Antisense Oligonucleotide Inhibition of Angiotensinogen in the Brains of Rats and Sheep

Phosphorothioated antisense oligodeoxynucleotides (ODNs) that were complementary to various parts of the rat or sheep mRNA encoding angiotensinogen were synthesized by conventional techniques. Their effectiveness as blockers of angiotensinogen synthesis in the brain was tested by bioassay. This involved measuring the effect of centrally administered antisense ODNs on water drinking that occurred in response to intracerebroventricular injection of hog renin. Renin-induced drinking requires brain angiotensinogen for the generation of angiotensin I and then angiotensin II to stimulate thirst. Intracerebroventricular injection of an 18-mer antisense ODN (0.5 mu g twice in 24 h) complementary to the 5ʹ-end start codon for rat angiotensinogen mRNA caused a pronounced inhibition of renin-induced drinking. This effect appeared to be specific for this region of the codon because antisense ODNs directed against other regions of rat angiotensinogen mRNA were ineffective, and renin-induced drinking was not inhibited by intracerebroventricular injection of scrambled or mismatched sequences of the effective ODN or by intraperitoneal injection of it. Intracerebroventricular injection of antisense ODN (0.5 mu g twice in 24 h) did not inhibit appetite or affect water drinking in response to some other dipsogenic stimuli, thus demonstrating the specificity of its action against renin-induced drinking.
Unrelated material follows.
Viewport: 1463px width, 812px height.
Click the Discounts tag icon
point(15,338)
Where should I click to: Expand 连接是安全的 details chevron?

By contrast, intracerebroventricular administration of 625 mu g of an antisense ODN directed against the corresponding 5ʹ-end start codon region of sheep angiotensinogen mRNA did not inhibit intracerebroventricular renin-induced drinking in sheep. These data show that while intracerebroventricularly administered antisense may be used effectively in rodents, the method is not necessarily applicable in larger mammals.